- Born: September 3, 1968 New York City, U.S.
- Died: January 1, 2002 (aged 33) Hollywood, Los Angeles, California, U.S.
- Resting place: Eden Memorial Park Cemetery
- Other names: Cat Sasoon; Cat Sassoon;
- Occupations: Model; actress;
- Years active: 1982–1995
- Spouses: ; Luca Scalisi ​ ​(m. 1984; div. 1985)​ ; Joe Meyers ​(before 2002)​
- Children: 3
- Parents: Vidal Sassoon (father); Beverly Adams (mother);
- Relatives: Eden Sassoon (sister)
- Modeling information
- Height: 5 ft 8 in (1.73 m)
- Hair color: Auburn
- Eye color: Brown
- Agency: Prestige

= Catya Sassoon =

American model and actress (1967–2002)

Catya "Cat" Sassoon (September 3, 1968 – January 1, 2002) was an American actress, singer and model. She was the eldest daughter of Vidal Sassoon and Beverly Adams.

==Early life==
The eldest of four children, Sassoon was born at the Klingenstein Pavilion of Mount Sinai Hospital in New York City to British hairstylist Vidal Sassoon, and his wife, Canadian-born actress Beverly Adams. She had three younger siblings: sister Eden and two brothers. Her father was born in Shepherd's Bush and was of Greek and Jewish descent. Sassoon's parents divorced in 1980.
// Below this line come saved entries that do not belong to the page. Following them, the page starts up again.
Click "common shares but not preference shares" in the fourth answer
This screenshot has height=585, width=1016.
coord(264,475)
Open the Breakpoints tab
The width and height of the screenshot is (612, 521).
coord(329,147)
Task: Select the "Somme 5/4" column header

Raised in Beverly Hills, Sassoon began modeling as a child with her mother Beverly and appeared on several talk shows. By the age of 13, Sassoon began rebelling and piercing her nose and styled her hair in a purple-and-white mohawk.

==Career==
Against her parents' wishes, Sassoon dropped out of Beverly Hills High School at the age of 14 to pursue a modeling career. She moved to New York City where she signed with the Prestige Agency and enrolled at Professional Children's School. Her modeling career quickly took off and she became one of New York's top teen models. Sassoon later appeared on the covers of Seventeen, Brides and Cosmopolitan. It was around this time that Sassoon began taking drugs. In his autobiography, Vidal Sasson recalled that he realized his daughter was having drug issues when the two appeared on a morning talk show and Sassoon appeared to be high. Vidal Sassoon
demanded that Catya return to Los Angeles where she was admitted to the Betty Ford Center. It would be the first of several rehab stays. After a month, Sassoon was released and resumed her career.
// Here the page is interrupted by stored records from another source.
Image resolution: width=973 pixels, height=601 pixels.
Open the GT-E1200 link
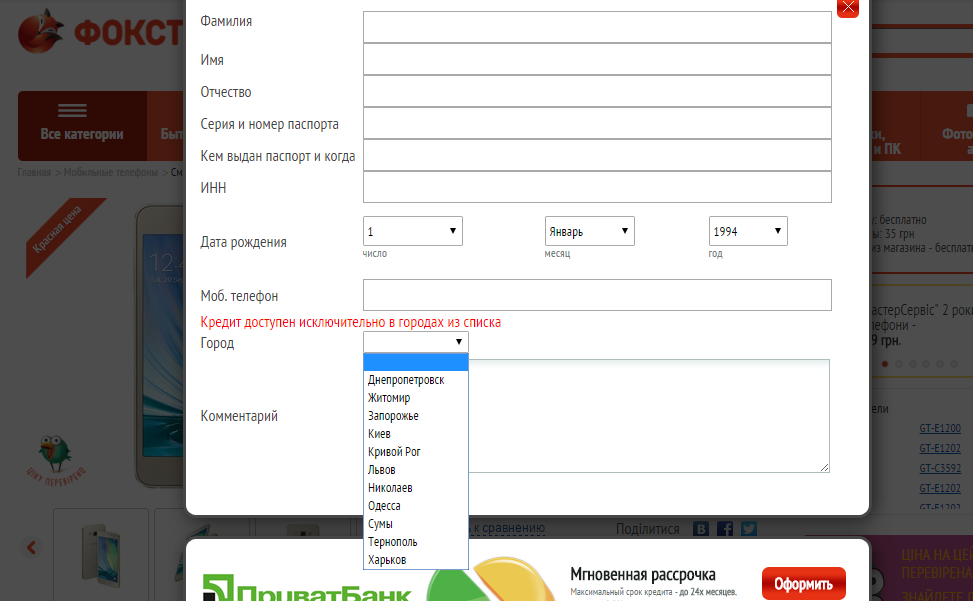[x=939, y=429]
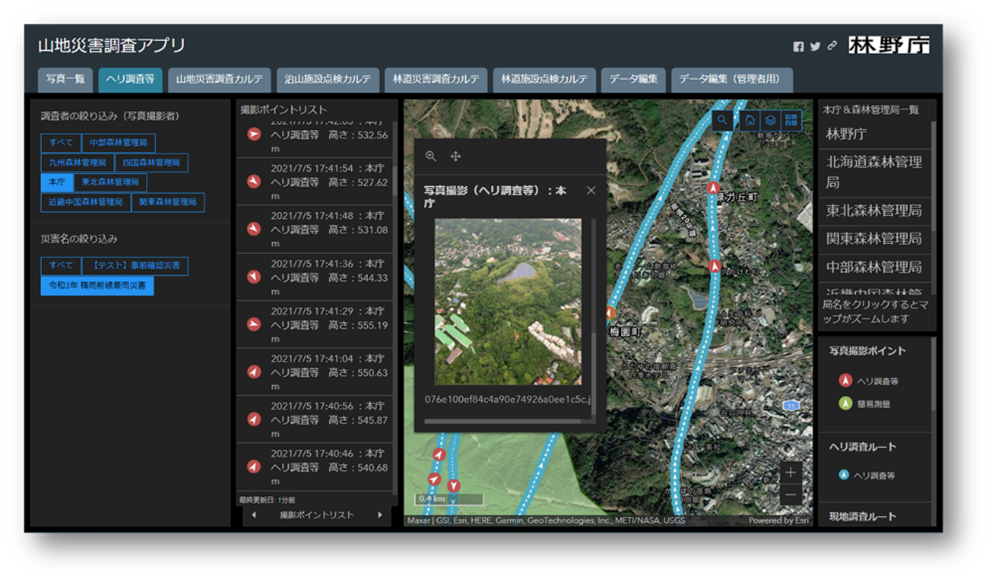This screenshot has width=992, height=582.
Task: Toggle the 九州森林管理局 surveyor filter
Action: (x=77, y=163)
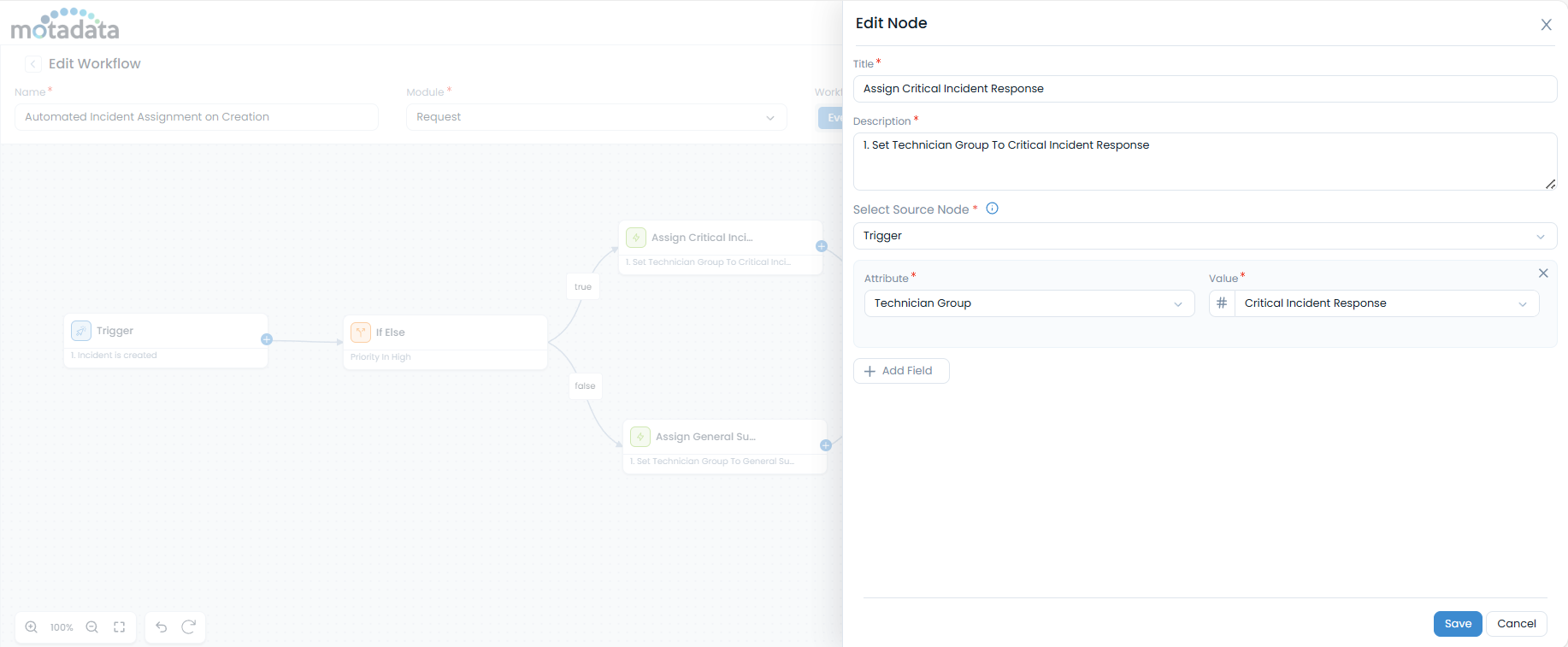1568x647 pixels.
Task: Go back using Edit Workflow arrow
Action: (x=33, y=64)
Shortly before she was set to leave for a lucrative modeling assignment in Japan, Sassoon met 18-year old Luca Scalisi, the son of an Italian film producer. Scalisi proposed to the then 15-year old Sassoon at a Los Angeles dinner party her father was attending. Vidal Sassoon consented to marriage on the condition that the two be married in a Jewish ceremony at his home. The two were married at Vidal's home in August 1984. Shortly after the wedding, Sassoon landed her first film role. She made her film debut in the role of "Feather", a "somewhat trashy teen-ager" in the 1985 drama, Tuff Turf. Sassoon's marriage to Luca Scalisi ended shortly after the release of Tuff Turf. By age 21, Sassoon was battling a serious addiction to drugs and eventually entered a drug rehabilitation facility. Sassoon later revealed in an interview with Joan Rivers that she had suffered a drug induced heart attack while undergoing treatment for her addiction.
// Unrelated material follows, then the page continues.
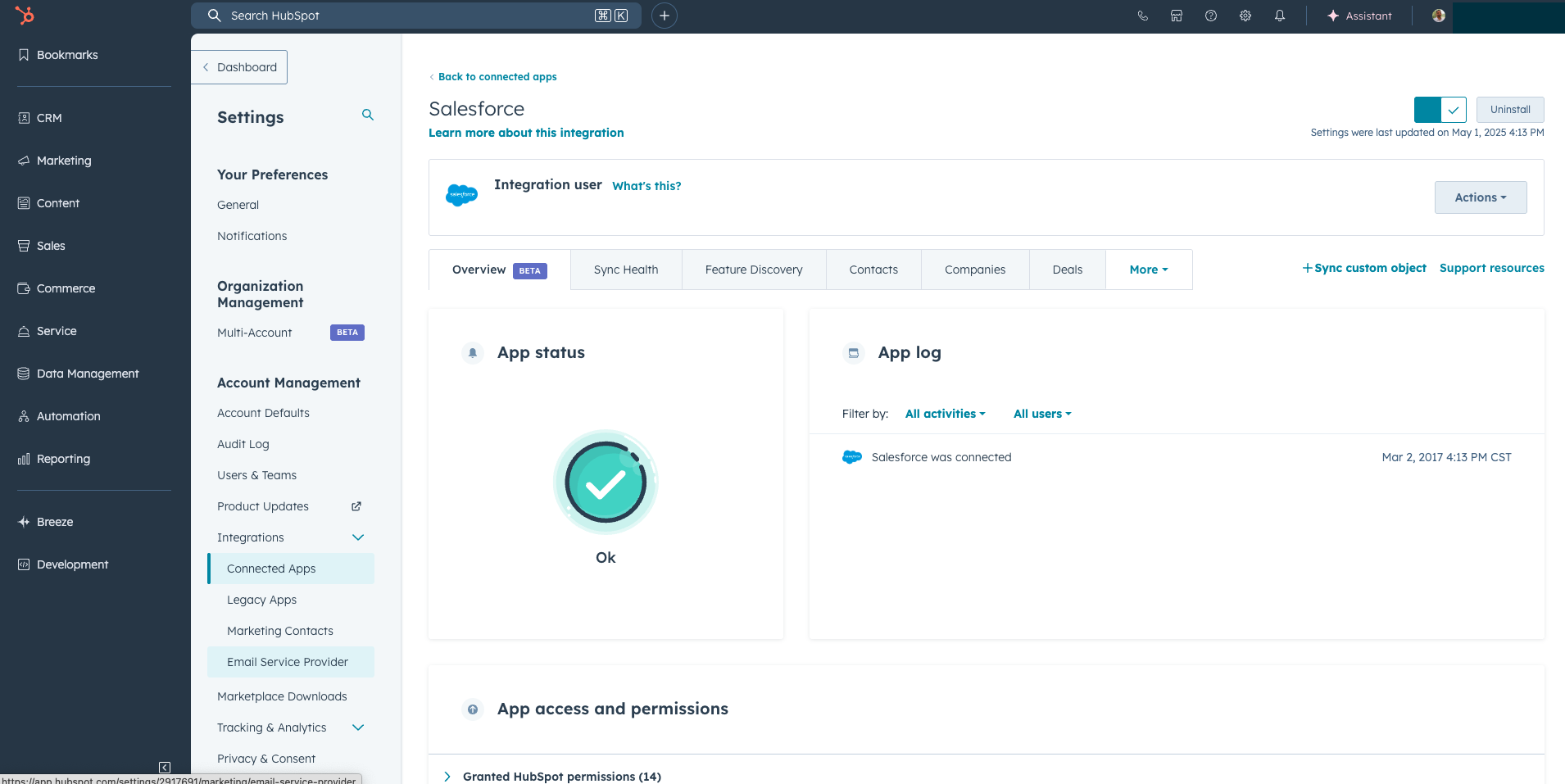The width and height of the screenshot is (1565, 784).
Task: Click the settings search magnifier icon
Action: 368,115
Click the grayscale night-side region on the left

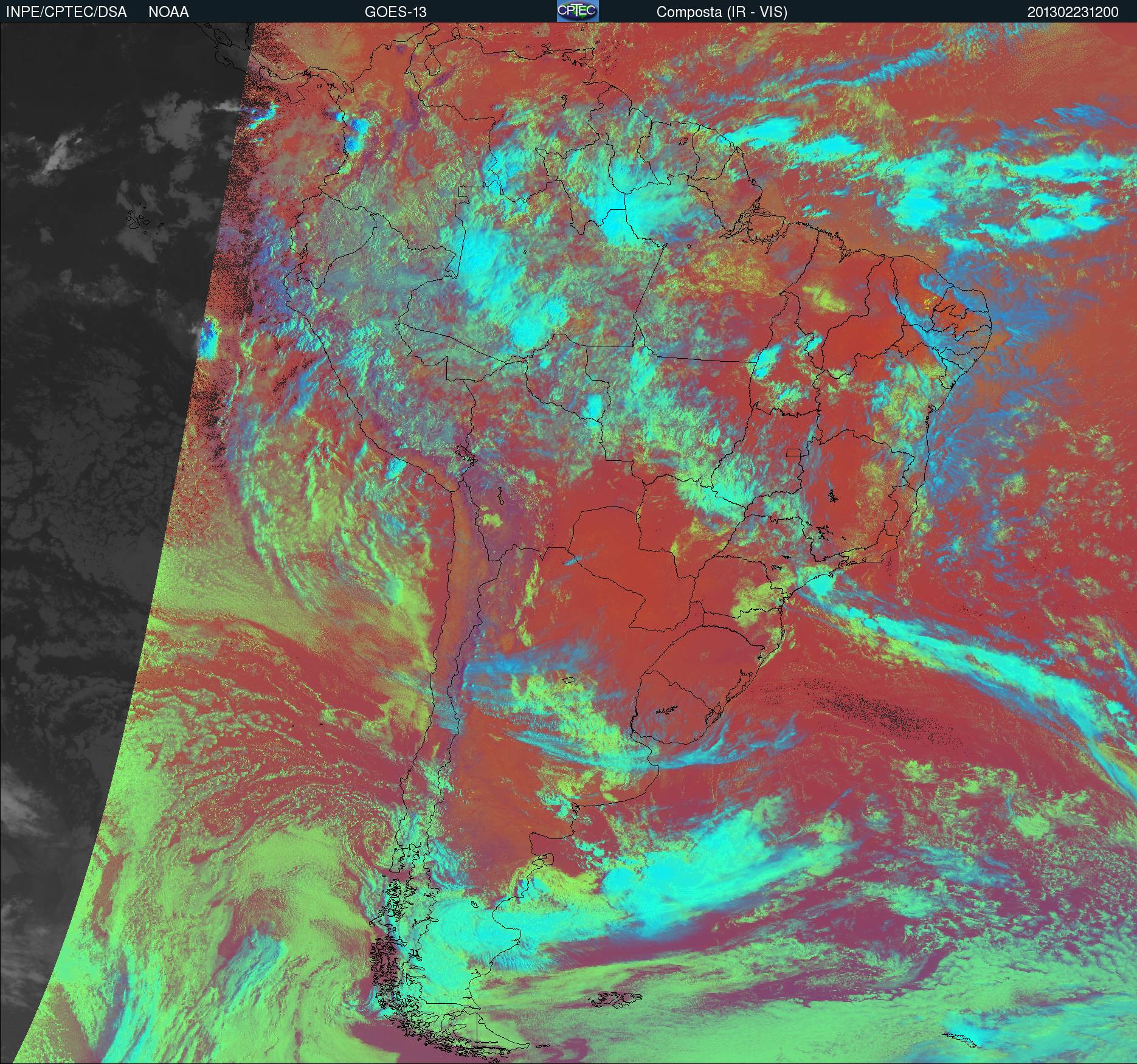click(x=91, y=365)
By 1990, Sassoon was sober again and began traveling around the country with her mother to promote the latter's romance novel, Fantasies. Both women openly discussed how they overcame addiction problems. Beverly Sassoon spoke about her addiction to alcohol and stated that she was three years sober. Catya, then 22, was about to celebrate one year of sobriety. Later that year, Sassoon began acting again and appeared in an episode of Hardball. She also appeared in Bloodfist IV: Die Trying, Secret Games and Dance with Death. In 1993, Sassoon landed the lead role in the Roger Corman-produced martial arts film Angelfist, directed by Cirio H. Santiago. Sassoon made her last screen appearance in the 1995 action film, Bloodfist VI: Ground Zero. In addition to acting, Sassoon was also the lead singer of an all female group, Feline Force.

==Personal life==
While shooting a film in South Africa around 1994, Sassoon met a Zimbabwean musician. The two were married shortly thereafter and moved to Zimbabwe. Around 1995, the couple had a son. Sassoon's second marriage also ended in divorce. She married for the third time to screenwriter and waiter Joe Meyers. In the spring of 2000, she gave birth to twin girls.

==Death==
On December 31, 2001, Sassoon and her husband attended a New Year's Eve party at the Los Angeles home of socialites Mary and Gregory Sabatani. According to the Los Angeles Police Department, Sassoon was found dead of a suspected drug overdose at the Sabatani home around 9:00 the following morning. However, Sassoon's manager Hilly Elkins stated that Sassoon and her husband had left the party the night before after she complained of feeling ill. Elkins states that Meyers found Sassoon dead in their bed on New Year's Day morning. Elkins and the Sassoon family believed Sassoon, who had a history of high blood pressure, died of a heart attack. Her family also maintained that she had not consumed any drugs and was clean and sober at the time of her death. Sassoon's funeral was held on January 4, after which she was buried next to her grandmother at Eden Memorial Park Cemetery in Mission Hills, California.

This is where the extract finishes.